4. Make remote and flexible working easy to access
Recent events have forced many organisations to embrace remote and flexible working and this can be even more important for people with disabilities who are at greater risk of the effects of Covid-19. By making remote and flexible working easy to access, by providing the right tools for people to be able to work safely remotely, by giving people the flexibility to work in a way that’s right for them and by treating people with trust and integrity, you can better look after all of your people.

More than half of employees globally would quit their jobs if the flexibility available during the pandemic is not extended, according to a recent EY study. So consider offering a hybrid model where everyone can feel included and able to work in a way that’s right for them.

5. Champion disability inclusion
Champion disability inclusion with your clients – not because it’s a nice thing to do but because it will help grow their businesses by leveraging the benefits of serving customers with disabilities. The spending power of disabled customers in the UK is estimated at £249 billion. Yet UK businesses lose approximately £2 billion a month by ignoring the needs of disabled people, according to The Purple Pound.

In the US, this rises to a spending power of $490 billion, with friends and families of people with disabilities adding another 3.3 billion potential consumers – consumers who are more likely to act on the perception of disability inclusion.

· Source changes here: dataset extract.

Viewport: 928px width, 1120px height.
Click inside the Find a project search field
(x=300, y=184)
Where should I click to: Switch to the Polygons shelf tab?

Disability inclusion can help your clients’ businesses not just through customer disability inclusion but by including more disabled employees. Disability inclusive organisations have higher revenue and better shareholder returns, according to research by Accenture. And people with disabilities take less sick leave and stay with organisations longer, according to a TUC report on disability and employment.

Yet a report by Global Disability Inclusion and Mercer found that disabled employees still feel less included than their colleagues.

Championing disability inclusion will not just position you as a leader in the field with your clients but also send a clear message to your people that it’s a priority for your firm.

The most important thing to remember is that people know themselves, and their abilities, best. So, rather than making assumptions, encourage your clients to work with their employees and potential customers to find solutions to create truly accessible and inclusive environments and products.